> **SEZIONE DI TESTO**:
**********

Il film, che va visto più che commentato, risente molto del clima seguente alla morte di papa Giovanni XXIII, al Concilio Vaticano II, e al papa che era venuto dopo, Paolo VI.
Papa Roncalli, Giovanni XXIII, eletto nel 1958, aveva aperto un’epoca di speranza. A tutti erano subito piaciuti quel suo modo di parlare diretto, la sua faccia da contadino bergamasco, e anche la decisione che si nascondeva dietro la sua bonomia. Papa Roncalli era piaciuto anche a chi non era cattolico e nemmeno religioso; la sua era la faccia di una persona con cui – finalmente – si poteva parlare, rivolgersi a viso aperto. Magari anche litigare, ma sempre con rispetto reciproco. Una persona di cui ci si poteva fidare, dunque; qualcuno su cui fare affidamento, ben diverso dai papi precedenti, chiusi e arroccati, distanti.
Papa Giovanni non riuscì a concludere il suo lavoro. Quando fu eletto, nel 1958, era già molto anziano e malato; sarebbe morto nel 1963, dopo solo cinque anni di pontificato. Il Concilio Vaticano II sarebbe stato concluso da altri, ed è più che probabile che sotto la sua guida, sotto la guida di papa Roncalli, tanti errori si sarebbero evitati. L’errore più grande, da parte della Chiesa, è stato quello di lasciare le cose a metà, di tornare a chiudersi.
Ecco dunque apparire, nel film di Ferreri, quest’omino insignificante che vuol parlare col Papa. Cosa mai vorrà, perché insiste, cosa avrà mai da dire di così importante?
E’ molto più di una parabola, questa di Ferreri; una parabola serissima e inquietante, ma anche divertita e divertente, stralunata come il suo protagonista (Enzo Jannacci, perfetto) e con molte battute e situazioni comiche ben riuscite.
Papa Giovanni appare davvero nel film, con immagini di repertorio, all’inizio; così come appare Paolo VI, sempre brevemente. A metà film Ferreri invece ci fa una piccola sorpresa, a sottolineare l’importanza del Papa, e del Concilio: alla mensa dei frati, nel refettorio, vediamo Jannacci che mangia accanto a un signore che si chiama Giovanni, e che assomiglia moltissimo a papa Roncalli. I due diventeranno amici, al sosia di papa Giovanni spettano alcune scene importanti anche se (apparentemente) non essenziali ai fini della narrazione.


Attorno a Jannacci, vediamo muoversi grandissimi attori: Ugo Tognazzi, Vittorio Gassman, Alain Cuny, Michel Piccoli, Claudia Cardinale. Ferreri non era un regista da grandi numeri, e nell’ambiente del cinema, soprattutto fra i produttori, si guardava a lui con una certa diffidenza; ma gli attori amavano molto Ferreri perché dava sempre parti bellissime e inusuali, fuori dal comune, che erano impossibili per chi non sa recitare e che ne mettevano in risalto la bravura. Ugo Tognazzi, per esempio, parlava sempre con molto affetto di Ferreri: senza i film di Ferreri, diceva, sarei rimasto confinato in Italia, un comico come tanti altri. Invece Ferreri gli diede l’opportunità di essere conosciuto anche in Francia, di lavorare con registi francesi, di far vedere i suoi film in tutto il mondo. E’ una sorte che è capitata solo a lui, a Tognazzi: né Sordi né Gassman né Manfredi hanno mai superato i confini italiani. Gassman ci provò da giovane, senza molta fortuna; era molto stimato e lavorò anche con Altman, ma la sua era una fama “da addetti ai lavori”. Invece con Ferreri la magia funzionava, ed anche questo è un piccolo miracolo, perché i film di Ferreri sono spesso divertenti, ma non sono mai facili.

**********

> **DATI FORNITI**:
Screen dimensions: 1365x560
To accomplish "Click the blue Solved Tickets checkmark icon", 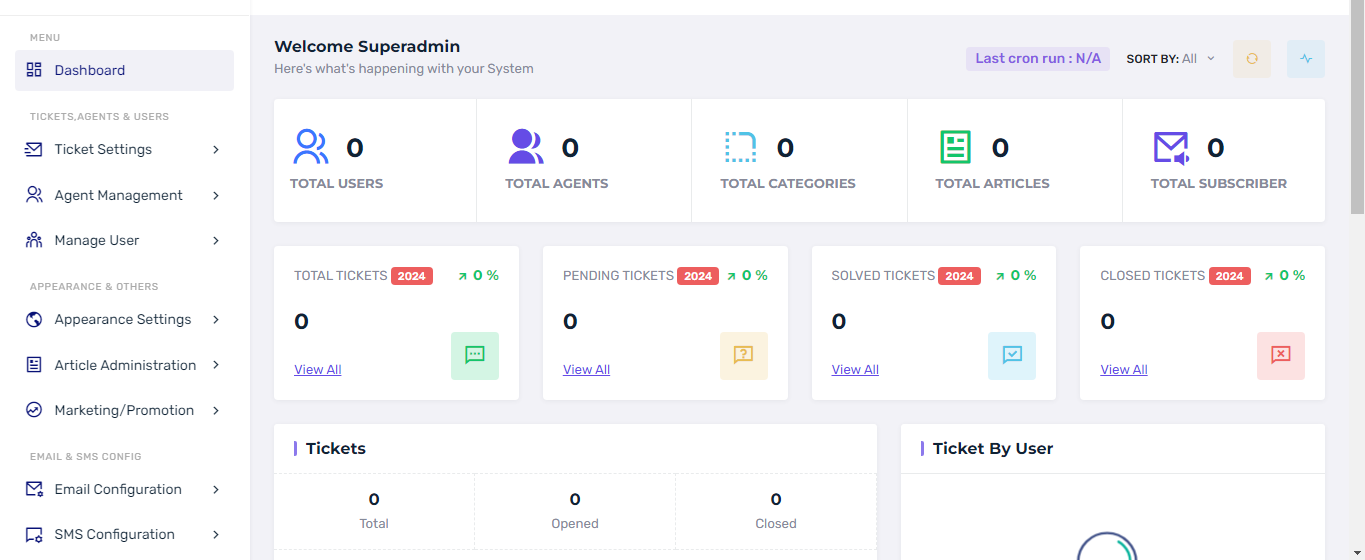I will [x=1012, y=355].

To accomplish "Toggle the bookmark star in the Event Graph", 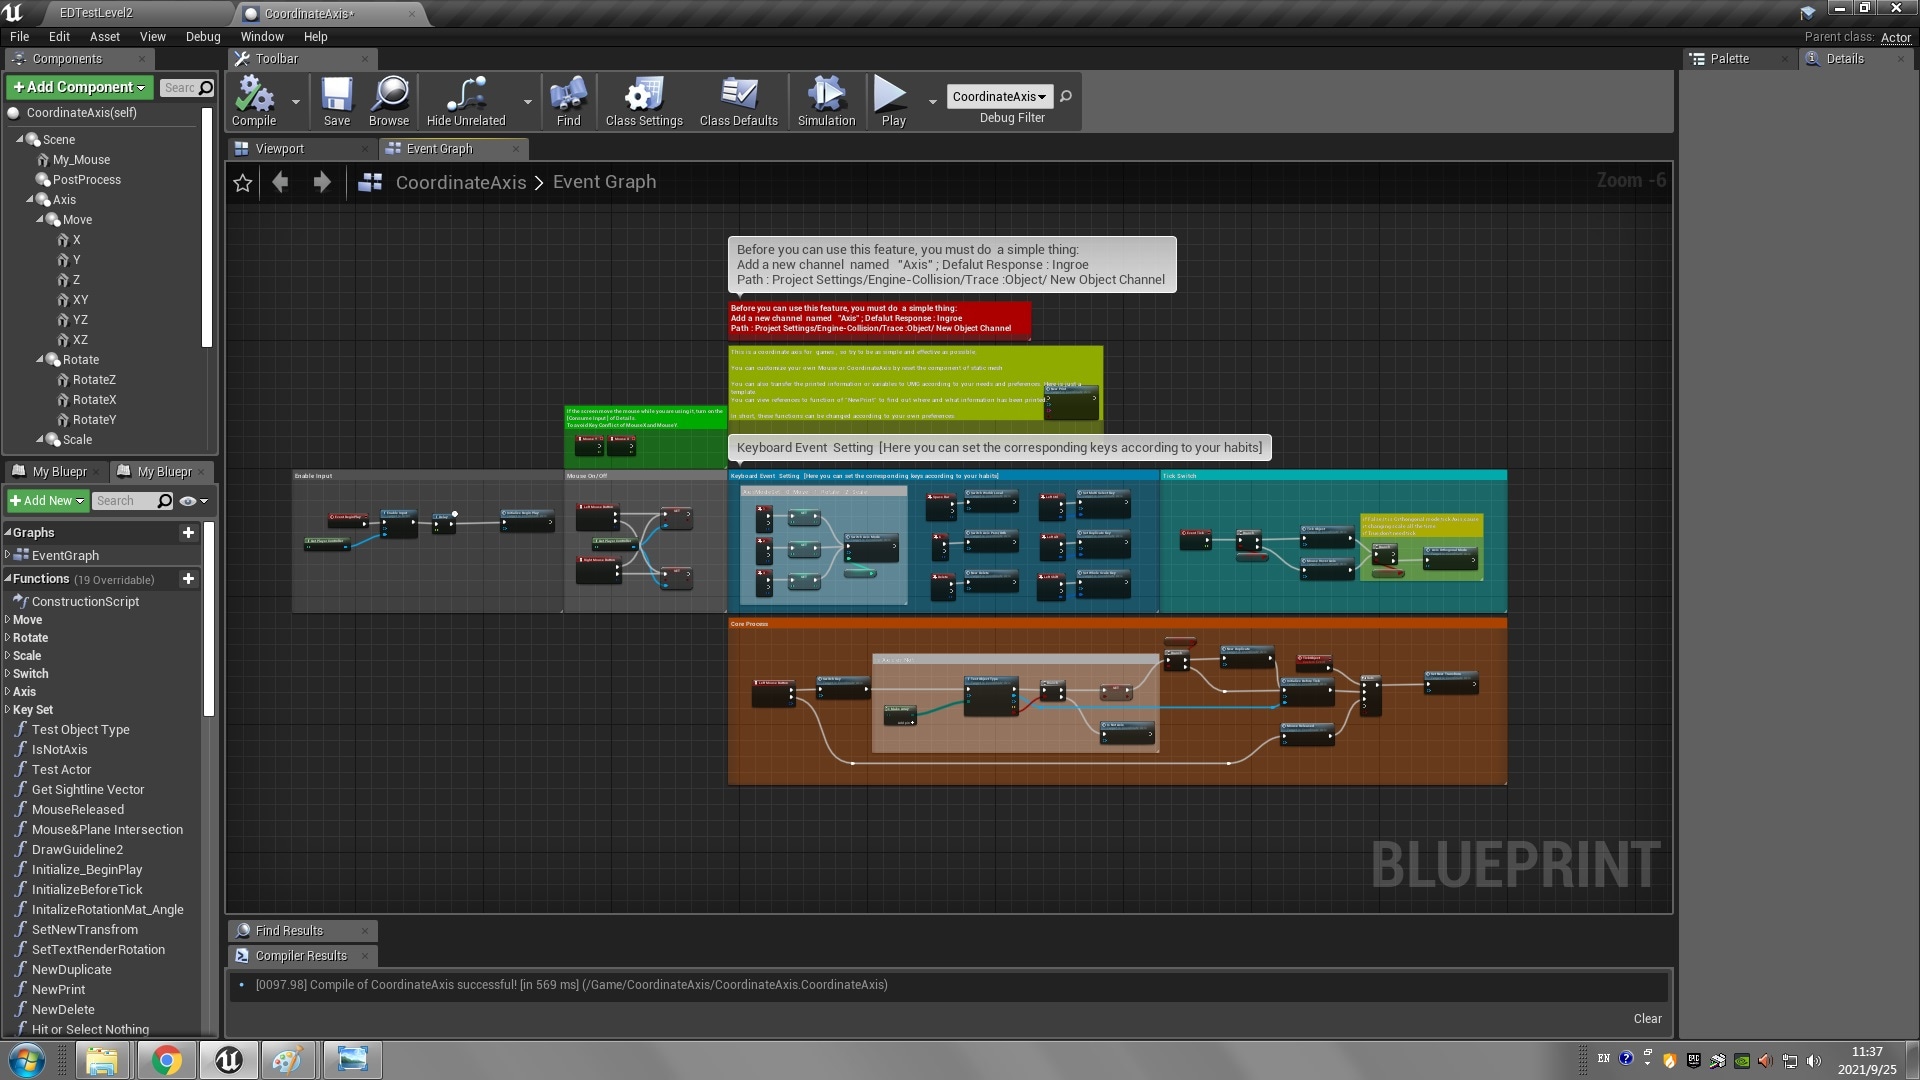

**********

> **ISTRUZIONE ASSEGNATA**:
Traduci in inglese questa frase del testo sul film di Ferreri: «Una persona di cui ci si poteva fidare, dunque; qualcuno su cui fare affidamento, ben diverso dai papi precedenti, chiusi e arroccati, distanti.»

> **RISPOSTA COMPLETA**:
A person one could trust, then; someone to rely on, very different from the previous popes, who were closed, entrenched and distant.